Domain provider and hosting company Epik has confirmed a data breach that has affected more than 15 million users, including people who were not Epik’s customers.
Epik has built a reputation for providing services to those that are censored elsewhere online and promotes itself as a more censorship-resistant provider.
“As we work to confirm all related details, we are taking an approach toward maximum caution and urging customers to remain alert for any unusual activity they may observe regarding their information used for our services – this may include payment information including credit card numbers, registered names, usernames, emails, and passwords,” reads Epik’s email notice, ArsTechnica reported.
Epik said that for a “small subset of users” credit card information was also taken and advised users to “contact any credit card companies that you used to transact with Epik and notify them of a potential data compromise to discuss your options with them directly.”

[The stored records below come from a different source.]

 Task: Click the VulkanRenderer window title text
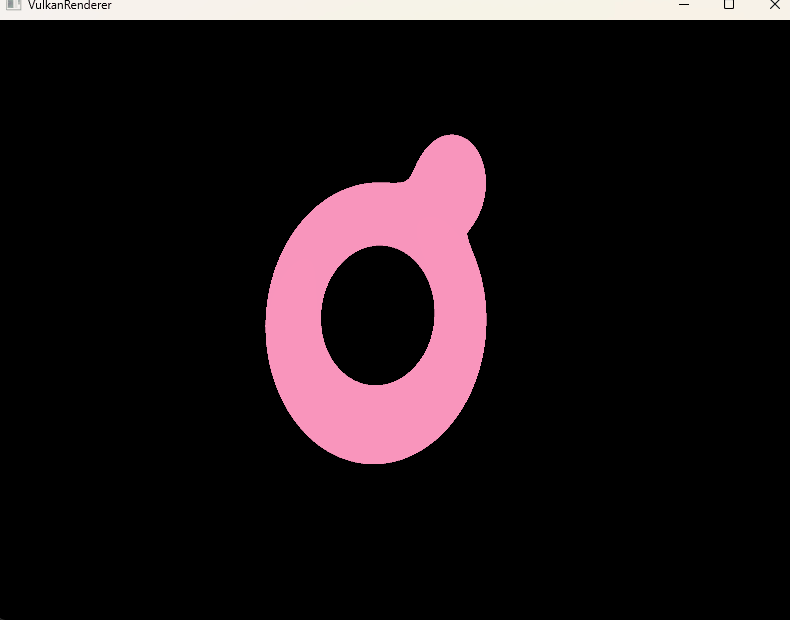tap(70, 5)
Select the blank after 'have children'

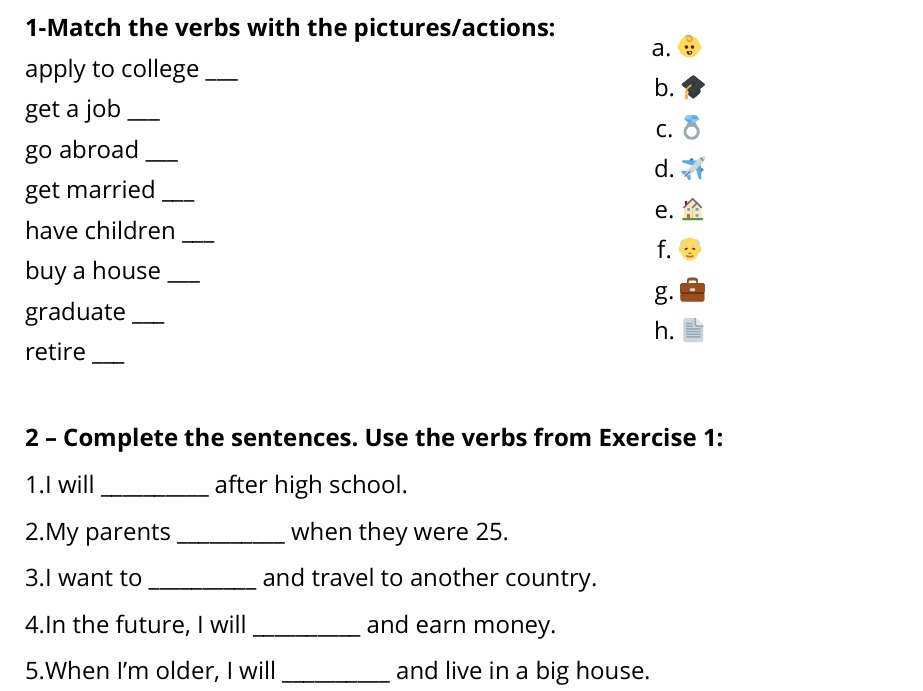(x=198, y=237)
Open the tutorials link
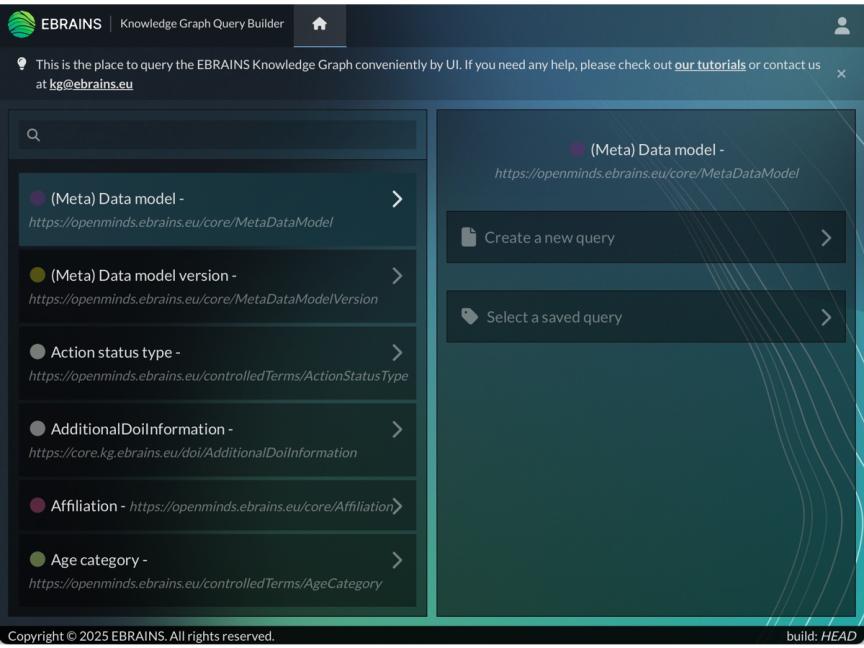This screenshot has width=864, height=648. tap(709, 64)
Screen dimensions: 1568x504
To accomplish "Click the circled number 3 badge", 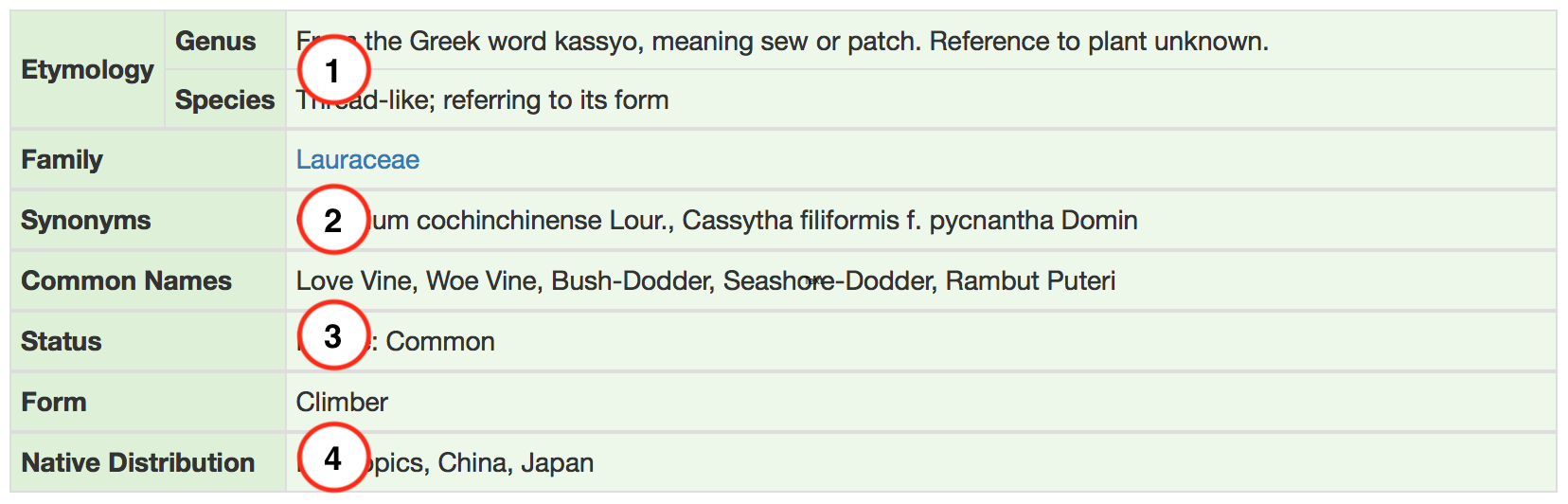I will (x=332, y=336).
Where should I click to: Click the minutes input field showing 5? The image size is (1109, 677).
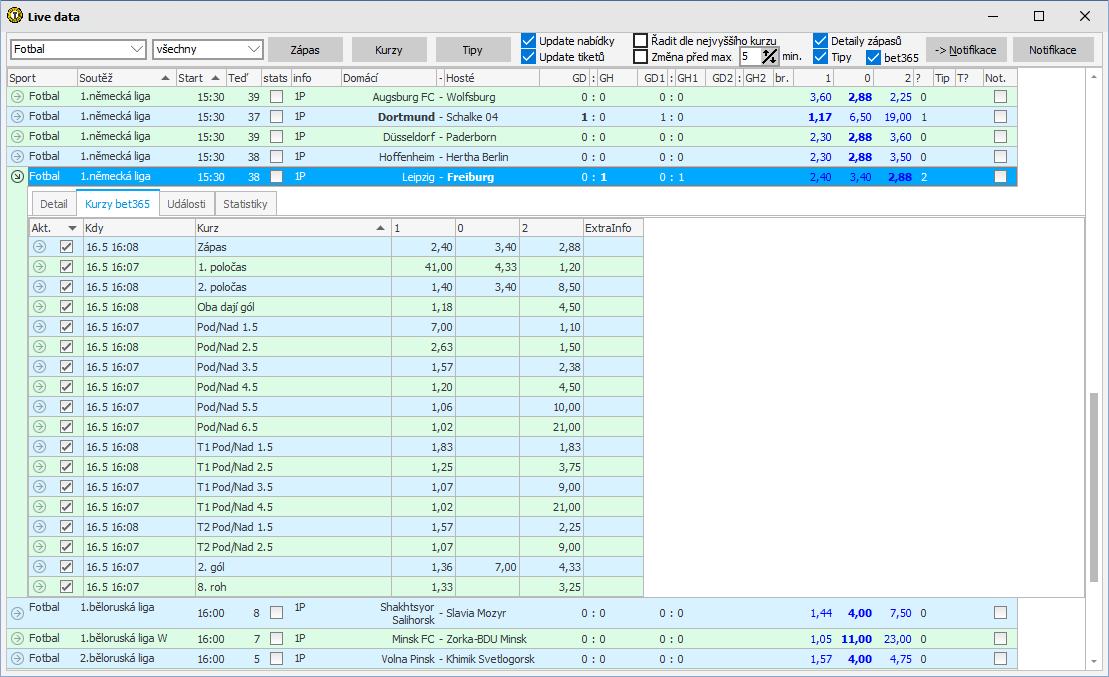749,57
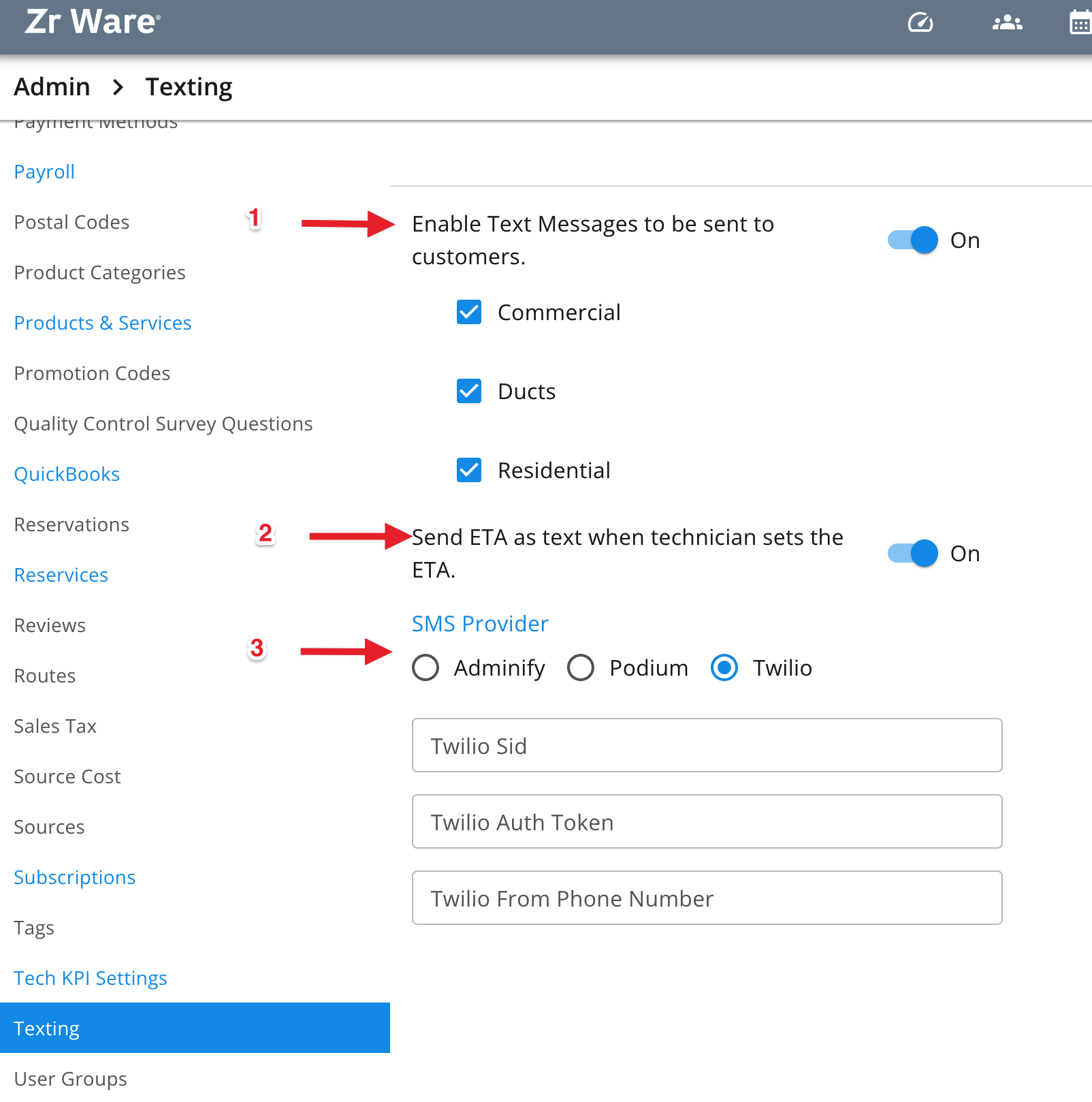1092x1102 pixels.
Task: Select the Twilio radio button
Action: tap(724, 667)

The leaked data contains the personal information of more than 15 million users, many of whom are not Epik customers. Apparently, Epik had scraped WHOIS records of domains (even the records the company does not provide services for) and stored the data.

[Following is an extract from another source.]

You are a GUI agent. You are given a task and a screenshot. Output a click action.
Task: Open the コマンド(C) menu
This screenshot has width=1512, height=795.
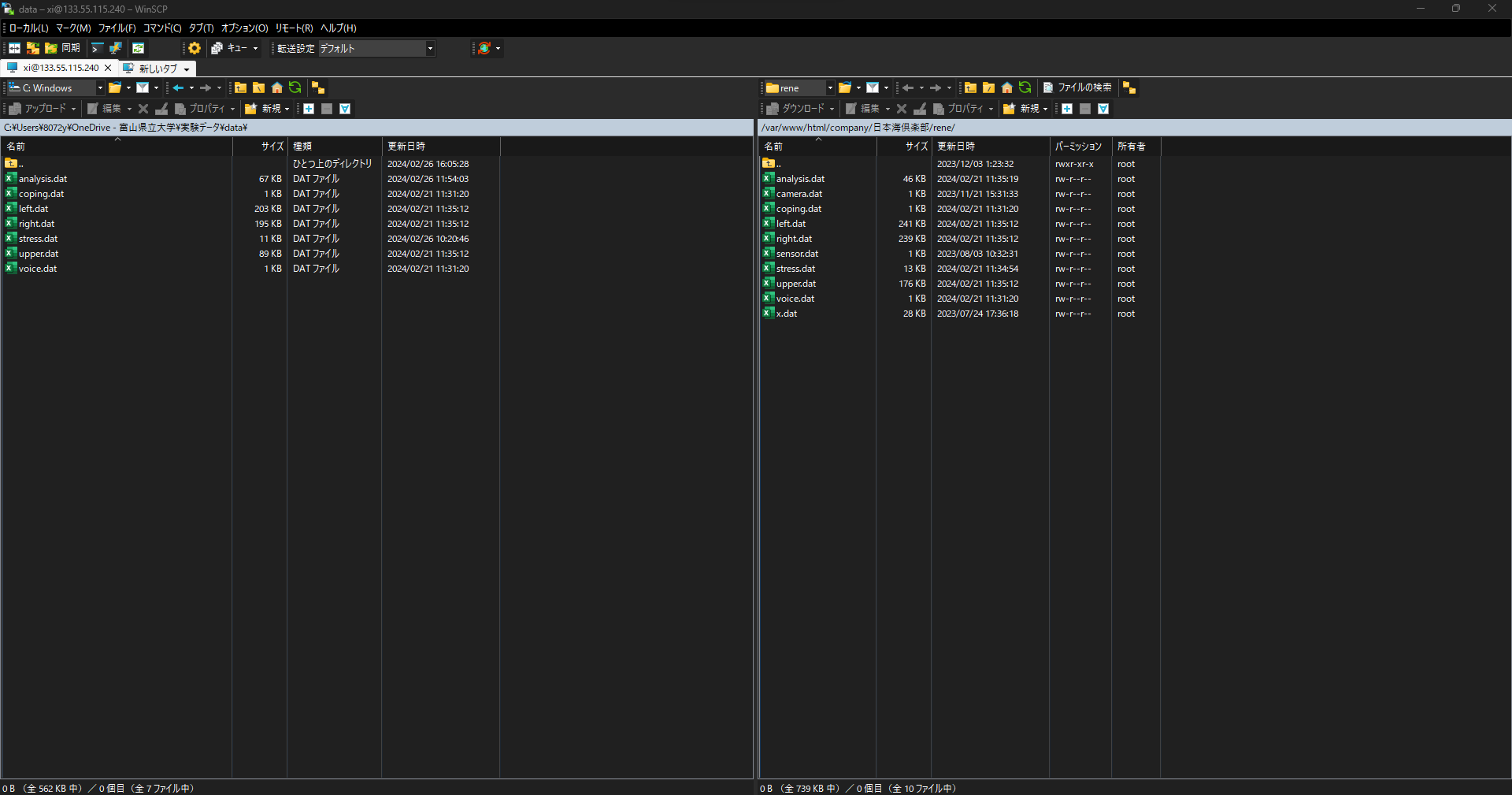tap(161, 28)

“The breach exposed a huge volume of data not just of Epik customers, but also scraped WHOIS records belonging to individuals and organisations who were not Epik customers,” states HaveIBeenPwned. “The data included over 15 million unique email addresses (including anonymised versions for domain privacy), names, phone numbers, physical addresses, purchases and passwords stored in various formats.”
One of the people affected by the hack but “had absolutely nothing to do with Epik,” includes HaveIBeenPwned founder Troy Hunt. HaveIBeenPwned is a data breach monitoring service. It has begun notifying those who have been affected by the Epik breach.